На самом деле, мне вдруг опять потребовалась некая дистанция с ним… Как я должна рассказать ему, что в моем теле сидит микроскопическая капсула, что не даст мне забеременеть до тех пор, пока не будет извлечена, а достать ее реально только при помощи специальной аппаратуры, которой тут, само собой, нет? Но даже не это главное… Ребенок… дети в принципе… как это для меня вообще возможно здесь… В смысле, зачем? Ведь есть миллион причин, по которым заводить их — для нас с ним плохая идея, не говоря уже о том, что наши ДНК вообще имеют шанс оказаться несовместимыми, невзирая на внешнее сходство видов. Но помимо этого, вопрос с Тюссаном, колонией моих однопланетников и их патологической агрессией для меня остается по-прежнему открытым, чтобы там ни говорили. И кто сказал, что все у меня сложится с жизнью здесь и с Рисве, даже если я буду очень стараться? Ведь есть наши намерения, желания и усилия, а есть реалии жизни, об которые все это может в один момент разбиться и стать ничем, прахом. Вдруг однажды мне понадобится двинуться дальше, а наличие ребенка все осложнит и запутает и-и-и… Мне захотелось схватиться за голову из-за ощущения полного диссонанса, резко возникшего в сознании. Вот только что, считанные минуты назад, я была безмерно счастлива, наполнена исключительно радостью, чувством бесконечной близости с Рисве и задавалась вопросом, как это сохранить навсегда. А сейчас зажалась уже при одном упоминании о ребенке, а значит, и совместном будущем, сразу начав перебирать в голове все аргументы против и варианты, к каким нежелательным последствиям это приведет. Вот вам и еще одно кардинальное различие между мной и моим энгсином: для него единство наших жизненных дорог — простой, естественный факт, собственно, конец пути друг к другу, со всеми вытекающими в виде детей, общего дома, долгой счастливой жизни и общей тихой старости, прямо как в песне Вали, а вот для меня это лишь начало всего с абсолютно непредсказуемым маршрутом следования и конечным пунктом. Я могу мечтать о "навсегда", но, по сути, не в состоянии уложить это понятие в голове.
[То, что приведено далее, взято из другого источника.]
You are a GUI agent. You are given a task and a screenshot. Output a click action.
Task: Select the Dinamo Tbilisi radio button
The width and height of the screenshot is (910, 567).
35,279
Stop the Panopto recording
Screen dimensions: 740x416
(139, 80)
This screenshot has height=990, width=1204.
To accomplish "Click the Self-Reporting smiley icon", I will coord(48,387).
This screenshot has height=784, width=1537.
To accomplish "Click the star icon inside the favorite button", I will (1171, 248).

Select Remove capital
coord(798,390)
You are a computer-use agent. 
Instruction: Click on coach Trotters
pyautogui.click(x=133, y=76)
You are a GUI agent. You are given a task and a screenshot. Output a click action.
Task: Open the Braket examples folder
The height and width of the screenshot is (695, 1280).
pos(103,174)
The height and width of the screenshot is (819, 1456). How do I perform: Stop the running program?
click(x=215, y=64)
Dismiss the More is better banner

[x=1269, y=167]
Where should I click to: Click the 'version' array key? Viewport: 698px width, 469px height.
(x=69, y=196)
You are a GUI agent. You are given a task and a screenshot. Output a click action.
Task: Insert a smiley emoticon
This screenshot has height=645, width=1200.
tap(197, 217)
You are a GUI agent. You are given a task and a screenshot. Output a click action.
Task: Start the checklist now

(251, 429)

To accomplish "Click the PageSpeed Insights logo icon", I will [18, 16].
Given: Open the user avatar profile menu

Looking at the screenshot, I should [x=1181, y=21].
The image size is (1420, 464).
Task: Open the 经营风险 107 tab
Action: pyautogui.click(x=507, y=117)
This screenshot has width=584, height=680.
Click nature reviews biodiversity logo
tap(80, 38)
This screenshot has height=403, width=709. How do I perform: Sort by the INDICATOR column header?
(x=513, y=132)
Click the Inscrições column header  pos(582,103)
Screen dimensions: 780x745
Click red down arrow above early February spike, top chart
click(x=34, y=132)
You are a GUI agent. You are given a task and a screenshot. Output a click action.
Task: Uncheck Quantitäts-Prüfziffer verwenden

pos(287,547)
Рисве, окрыленный недавним удовлетворением, кажется, совсем не заметил моего очередного впадения в переживания и, так и не дав слезть с его тела полностью, подхватил и поднялся на ноги.
— Только что ты одарила меня наслаждением, о котором я прежде мечтал, но даже тогда не представлял, насколько это хорошо, — пояснил он, пока нес меня куда-то. — Если бы Духи дали нам сейчас ребенка, он стал бы моим вечным напоминанием о том моменте, с которого началось мое счастье.
— Поверь, таких моментов у нас будет еще очень много, — рассмеялась я, стараясь отправить в топку свои сомнения. Они сопротивлялись и лезли обратно.